Penn CREF 2017 Workshop

International Workshop on Language Resource Construction: Theory, Methodology and Applications

Co-organized by LDC and Peking University, this two-day workshop brought together speakers from across China and from LDC to discuss the opportunities and challenges of constructing language resources more efficiently in the wake of 30 years of activity in the field and the advent of deep learning methods. The workshop took place on November 5-6, 2017 in Beijing, China and is part of the collaborations fostered by support from the Penn China Research and Engagement Fund (Penn CREF).

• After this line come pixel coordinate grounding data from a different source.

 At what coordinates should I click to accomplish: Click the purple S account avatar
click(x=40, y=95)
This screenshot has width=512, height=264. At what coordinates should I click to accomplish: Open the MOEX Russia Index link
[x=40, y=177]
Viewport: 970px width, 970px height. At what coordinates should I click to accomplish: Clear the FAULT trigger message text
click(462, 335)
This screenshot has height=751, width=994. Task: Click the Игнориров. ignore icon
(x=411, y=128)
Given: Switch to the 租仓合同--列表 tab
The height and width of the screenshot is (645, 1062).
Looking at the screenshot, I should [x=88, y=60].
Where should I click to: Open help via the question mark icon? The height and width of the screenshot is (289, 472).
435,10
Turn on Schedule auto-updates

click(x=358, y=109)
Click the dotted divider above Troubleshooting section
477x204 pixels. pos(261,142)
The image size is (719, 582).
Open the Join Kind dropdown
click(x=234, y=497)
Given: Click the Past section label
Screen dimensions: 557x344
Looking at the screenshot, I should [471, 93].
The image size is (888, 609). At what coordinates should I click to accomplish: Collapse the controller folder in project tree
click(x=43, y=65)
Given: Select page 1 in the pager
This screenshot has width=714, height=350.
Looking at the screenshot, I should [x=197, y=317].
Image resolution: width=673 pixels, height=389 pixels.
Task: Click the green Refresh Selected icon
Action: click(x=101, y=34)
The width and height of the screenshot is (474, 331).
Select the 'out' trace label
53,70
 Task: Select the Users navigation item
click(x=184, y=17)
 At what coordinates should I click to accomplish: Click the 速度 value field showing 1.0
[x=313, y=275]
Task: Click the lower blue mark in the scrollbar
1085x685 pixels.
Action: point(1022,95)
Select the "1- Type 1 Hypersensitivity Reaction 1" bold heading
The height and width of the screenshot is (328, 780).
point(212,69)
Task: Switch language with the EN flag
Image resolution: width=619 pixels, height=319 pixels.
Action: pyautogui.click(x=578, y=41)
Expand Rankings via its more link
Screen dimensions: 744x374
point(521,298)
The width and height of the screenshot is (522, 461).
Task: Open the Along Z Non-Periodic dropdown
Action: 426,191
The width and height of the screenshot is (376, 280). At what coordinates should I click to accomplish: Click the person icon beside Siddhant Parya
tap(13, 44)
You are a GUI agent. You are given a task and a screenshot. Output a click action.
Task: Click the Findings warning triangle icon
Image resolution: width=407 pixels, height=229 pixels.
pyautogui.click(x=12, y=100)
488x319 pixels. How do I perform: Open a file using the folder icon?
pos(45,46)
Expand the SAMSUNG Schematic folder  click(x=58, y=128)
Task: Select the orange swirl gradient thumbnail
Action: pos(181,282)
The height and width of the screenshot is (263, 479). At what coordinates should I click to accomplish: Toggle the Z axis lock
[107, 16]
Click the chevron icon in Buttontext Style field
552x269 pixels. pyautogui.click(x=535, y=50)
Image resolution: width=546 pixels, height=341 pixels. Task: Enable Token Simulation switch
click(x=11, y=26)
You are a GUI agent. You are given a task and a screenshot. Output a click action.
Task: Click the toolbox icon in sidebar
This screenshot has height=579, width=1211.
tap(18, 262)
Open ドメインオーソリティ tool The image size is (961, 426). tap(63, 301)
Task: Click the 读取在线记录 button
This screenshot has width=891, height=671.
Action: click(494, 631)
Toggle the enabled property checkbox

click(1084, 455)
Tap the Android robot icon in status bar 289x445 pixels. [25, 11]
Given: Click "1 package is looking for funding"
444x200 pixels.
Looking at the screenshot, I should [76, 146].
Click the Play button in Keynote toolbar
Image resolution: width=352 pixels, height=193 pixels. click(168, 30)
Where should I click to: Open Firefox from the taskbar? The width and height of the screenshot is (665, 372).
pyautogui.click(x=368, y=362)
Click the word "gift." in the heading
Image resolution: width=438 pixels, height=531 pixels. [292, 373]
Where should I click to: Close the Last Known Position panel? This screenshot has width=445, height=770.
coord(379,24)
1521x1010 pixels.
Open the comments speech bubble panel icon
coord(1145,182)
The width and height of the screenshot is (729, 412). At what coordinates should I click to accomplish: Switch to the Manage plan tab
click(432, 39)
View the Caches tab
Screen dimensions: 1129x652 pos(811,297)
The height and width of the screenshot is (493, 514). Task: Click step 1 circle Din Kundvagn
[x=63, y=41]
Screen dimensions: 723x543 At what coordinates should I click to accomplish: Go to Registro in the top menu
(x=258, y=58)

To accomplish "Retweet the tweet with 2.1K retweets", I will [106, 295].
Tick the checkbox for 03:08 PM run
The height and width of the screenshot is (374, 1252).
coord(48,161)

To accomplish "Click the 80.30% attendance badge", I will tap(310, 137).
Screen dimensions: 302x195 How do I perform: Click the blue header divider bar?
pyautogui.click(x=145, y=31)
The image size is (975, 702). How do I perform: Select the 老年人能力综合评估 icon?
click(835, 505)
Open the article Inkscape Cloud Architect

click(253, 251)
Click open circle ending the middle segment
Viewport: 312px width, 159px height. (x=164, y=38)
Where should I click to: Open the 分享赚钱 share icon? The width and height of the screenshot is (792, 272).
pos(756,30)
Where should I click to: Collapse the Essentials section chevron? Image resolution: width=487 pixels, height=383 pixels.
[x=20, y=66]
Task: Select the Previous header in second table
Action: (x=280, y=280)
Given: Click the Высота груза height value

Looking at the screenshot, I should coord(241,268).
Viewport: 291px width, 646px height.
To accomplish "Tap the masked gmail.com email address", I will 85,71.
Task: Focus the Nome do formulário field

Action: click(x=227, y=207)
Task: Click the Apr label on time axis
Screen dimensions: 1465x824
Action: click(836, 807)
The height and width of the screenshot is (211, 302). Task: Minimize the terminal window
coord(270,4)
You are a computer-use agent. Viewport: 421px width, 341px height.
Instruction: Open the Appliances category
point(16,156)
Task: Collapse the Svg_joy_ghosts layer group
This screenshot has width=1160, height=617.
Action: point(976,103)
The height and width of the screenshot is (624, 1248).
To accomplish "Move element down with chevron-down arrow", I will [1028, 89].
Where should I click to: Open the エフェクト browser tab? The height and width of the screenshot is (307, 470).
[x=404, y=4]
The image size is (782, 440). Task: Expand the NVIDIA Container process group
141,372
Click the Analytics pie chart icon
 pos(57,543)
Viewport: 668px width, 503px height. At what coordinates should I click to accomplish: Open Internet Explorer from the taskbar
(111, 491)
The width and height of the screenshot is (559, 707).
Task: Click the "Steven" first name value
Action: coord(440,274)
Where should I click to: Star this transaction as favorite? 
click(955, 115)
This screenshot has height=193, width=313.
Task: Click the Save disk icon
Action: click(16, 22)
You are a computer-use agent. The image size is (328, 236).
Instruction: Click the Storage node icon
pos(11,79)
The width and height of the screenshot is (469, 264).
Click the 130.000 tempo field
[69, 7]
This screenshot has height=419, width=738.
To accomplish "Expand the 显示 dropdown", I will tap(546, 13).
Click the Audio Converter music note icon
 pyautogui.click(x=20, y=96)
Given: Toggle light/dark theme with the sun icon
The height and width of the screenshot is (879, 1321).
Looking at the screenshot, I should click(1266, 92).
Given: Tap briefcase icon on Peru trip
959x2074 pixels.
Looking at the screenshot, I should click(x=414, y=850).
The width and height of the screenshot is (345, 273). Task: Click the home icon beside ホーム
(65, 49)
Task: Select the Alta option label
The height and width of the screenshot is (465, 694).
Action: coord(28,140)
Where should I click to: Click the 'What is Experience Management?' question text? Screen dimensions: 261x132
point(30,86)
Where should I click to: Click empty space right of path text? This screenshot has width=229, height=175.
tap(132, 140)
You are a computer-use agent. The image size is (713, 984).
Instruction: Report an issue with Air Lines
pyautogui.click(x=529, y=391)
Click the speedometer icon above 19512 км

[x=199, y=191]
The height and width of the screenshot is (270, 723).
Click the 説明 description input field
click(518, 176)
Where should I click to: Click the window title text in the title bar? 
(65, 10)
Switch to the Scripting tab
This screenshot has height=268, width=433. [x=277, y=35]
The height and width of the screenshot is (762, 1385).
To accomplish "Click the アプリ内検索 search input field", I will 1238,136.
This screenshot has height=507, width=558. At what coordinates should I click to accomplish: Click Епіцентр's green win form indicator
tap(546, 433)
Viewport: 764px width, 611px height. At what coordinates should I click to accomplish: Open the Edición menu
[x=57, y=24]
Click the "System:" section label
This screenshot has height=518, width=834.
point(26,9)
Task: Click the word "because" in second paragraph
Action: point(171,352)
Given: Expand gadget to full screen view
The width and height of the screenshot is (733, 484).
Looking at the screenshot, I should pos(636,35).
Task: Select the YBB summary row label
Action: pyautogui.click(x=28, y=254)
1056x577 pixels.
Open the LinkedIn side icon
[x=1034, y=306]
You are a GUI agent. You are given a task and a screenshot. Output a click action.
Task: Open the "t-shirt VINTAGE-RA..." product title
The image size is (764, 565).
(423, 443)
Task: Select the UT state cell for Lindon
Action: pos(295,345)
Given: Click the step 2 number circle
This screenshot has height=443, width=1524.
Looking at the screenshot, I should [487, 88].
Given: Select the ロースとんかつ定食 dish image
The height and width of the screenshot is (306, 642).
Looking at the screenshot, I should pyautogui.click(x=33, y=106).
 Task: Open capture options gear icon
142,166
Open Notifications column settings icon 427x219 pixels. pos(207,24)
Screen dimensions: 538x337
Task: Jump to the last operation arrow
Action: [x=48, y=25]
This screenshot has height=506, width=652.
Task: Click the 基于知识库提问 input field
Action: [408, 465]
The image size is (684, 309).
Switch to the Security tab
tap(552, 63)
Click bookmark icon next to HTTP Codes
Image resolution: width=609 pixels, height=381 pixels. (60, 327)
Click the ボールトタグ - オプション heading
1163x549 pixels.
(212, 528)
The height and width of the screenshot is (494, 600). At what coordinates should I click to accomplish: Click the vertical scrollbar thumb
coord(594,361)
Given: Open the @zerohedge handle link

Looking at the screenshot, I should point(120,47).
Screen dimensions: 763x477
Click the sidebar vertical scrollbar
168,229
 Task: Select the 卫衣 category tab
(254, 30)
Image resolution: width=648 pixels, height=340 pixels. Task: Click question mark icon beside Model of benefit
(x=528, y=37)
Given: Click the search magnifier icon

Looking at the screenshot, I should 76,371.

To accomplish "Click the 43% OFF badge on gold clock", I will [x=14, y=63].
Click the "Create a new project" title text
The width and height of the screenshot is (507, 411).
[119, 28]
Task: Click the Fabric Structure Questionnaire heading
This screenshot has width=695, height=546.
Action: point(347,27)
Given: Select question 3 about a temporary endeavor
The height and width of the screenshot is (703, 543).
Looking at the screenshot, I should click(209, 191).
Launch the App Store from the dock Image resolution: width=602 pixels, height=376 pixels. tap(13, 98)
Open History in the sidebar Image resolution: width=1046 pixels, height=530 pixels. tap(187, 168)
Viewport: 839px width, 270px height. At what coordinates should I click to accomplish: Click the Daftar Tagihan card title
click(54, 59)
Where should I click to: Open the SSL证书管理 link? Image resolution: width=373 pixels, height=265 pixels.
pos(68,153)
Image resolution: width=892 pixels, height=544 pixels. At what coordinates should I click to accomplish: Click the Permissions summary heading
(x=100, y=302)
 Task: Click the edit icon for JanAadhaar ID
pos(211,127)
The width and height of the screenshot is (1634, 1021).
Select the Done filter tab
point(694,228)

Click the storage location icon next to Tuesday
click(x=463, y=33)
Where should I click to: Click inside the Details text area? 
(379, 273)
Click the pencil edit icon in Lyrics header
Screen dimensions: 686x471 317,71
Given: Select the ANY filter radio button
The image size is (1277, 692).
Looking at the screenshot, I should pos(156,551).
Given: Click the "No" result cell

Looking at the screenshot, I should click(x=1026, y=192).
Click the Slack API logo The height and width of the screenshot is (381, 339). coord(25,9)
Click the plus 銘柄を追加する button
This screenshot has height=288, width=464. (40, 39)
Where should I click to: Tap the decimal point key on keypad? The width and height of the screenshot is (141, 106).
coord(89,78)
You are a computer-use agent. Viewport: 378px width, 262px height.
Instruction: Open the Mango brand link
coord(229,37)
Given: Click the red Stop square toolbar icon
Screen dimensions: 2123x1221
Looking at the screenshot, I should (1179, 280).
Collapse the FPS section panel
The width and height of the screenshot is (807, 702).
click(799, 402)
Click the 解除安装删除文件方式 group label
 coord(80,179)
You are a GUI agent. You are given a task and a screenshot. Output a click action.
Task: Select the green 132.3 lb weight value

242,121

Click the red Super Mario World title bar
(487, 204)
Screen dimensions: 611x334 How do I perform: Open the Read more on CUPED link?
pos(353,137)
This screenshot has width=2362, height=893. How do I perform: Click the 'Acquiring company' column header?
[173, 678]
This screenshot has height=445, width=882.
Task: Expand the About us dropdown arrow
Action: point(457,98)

photograph of the workshop participants

Preface

Driven by the strong demand for applications of natural language information processing, the construction of natural language and knowledge resources has rapidly developed over the past 30 years and accumulated a wealth of data. It is the time now to consolidate and synthesize the existing theories and methods of language resource construction, providing new guidance for future research. The current boom of “deep learning” methods sparks debate about the meaning and value of traditional language resource data processing and about the opportunities and challenges to construct language resources more efficiently. To address these issues, the Key Laboratory of Computational Linguistics (Peking University), the Department of Language & Literature and the Center for Chinese Linguistics (Peking University), and the Linguistic Data Consortium (University of Pennsylvania) co-organized this workshop and invited experts in related research areas to present results and proposals, and to promote the future development of language resource construction.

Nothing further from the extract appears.